The claimed “request” (as in “a request to acquire the object from the user device from one of the one or more sources” in claim 4) is interpreted in light of applicant’s disclosure and definition thereof via Dictionary.com, definitions 1-5 are equally applicable:
request, noun
1	the act of asking for something to be given or done, especially as a favor or courtesy; solicitation or petition:
At his request, they left.
2	an instance of this:
There have been many requests for the product.
3	a written statement of petition:
If you need supplies, send in a request.
4	something asked for:
to obtain one's request.
5	the state of being asked for; demand.














Response to Arguments
Applicant’s arguments, see remarks, pages 5-7, filed 4/28/21, with respect to the claim objection and 35 USC 112(b) have been fully considered and are persuasive.  The claim objection of claims 2-4 and 8 has been withdrawn in the Office action of 1/29/21, page 2. Thus, the 35 USC 112(b) rejection of claim 2 has been withdrawn in the Office action of 1/29/21, page 10. 
Applicant’s state in page 6:
“Applicant respectfully requests this provisional rejection be held in abeyance until no other rejections remain, since the instant case as of the time of this paper does not include allowable claims, and since the claims in the instant case may be amended prior to allowance in such a way to obviate any such rejection.”
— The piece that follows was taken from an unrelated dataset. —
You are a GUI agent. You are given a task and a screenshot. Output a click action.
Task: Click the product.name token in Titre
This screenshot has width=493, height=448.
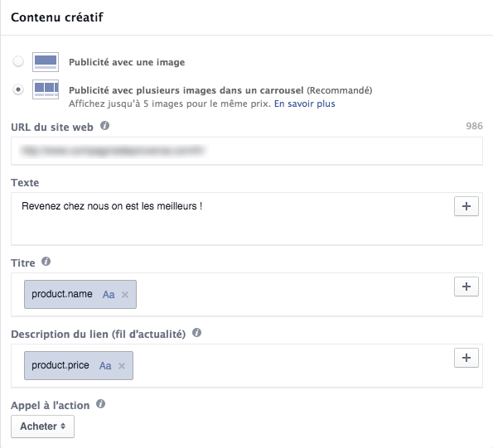pos(62,294)
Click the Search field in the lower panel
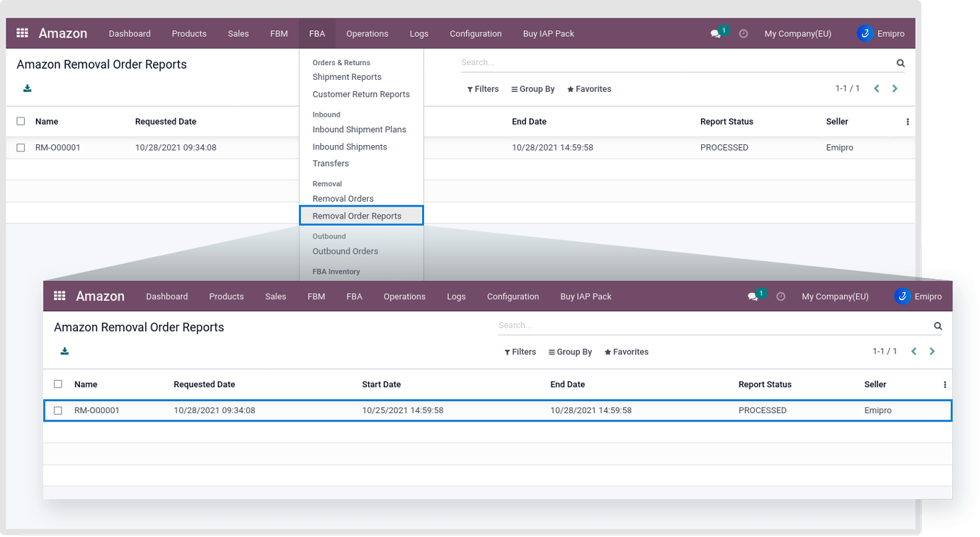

In response, the examiner notes MPEP 804 I B. Between Copending Applications—Provisional Rejections, 2nd paragraph:
“A provisional double patenting rejection should continue to be made by the examiner until the rejection has been obviated or is no longer applicable except as noted below.”

Thus, the double patenting rejection is continued to be made, as shown below, by the examiner until the rejection has been obviated or is no longer applicable.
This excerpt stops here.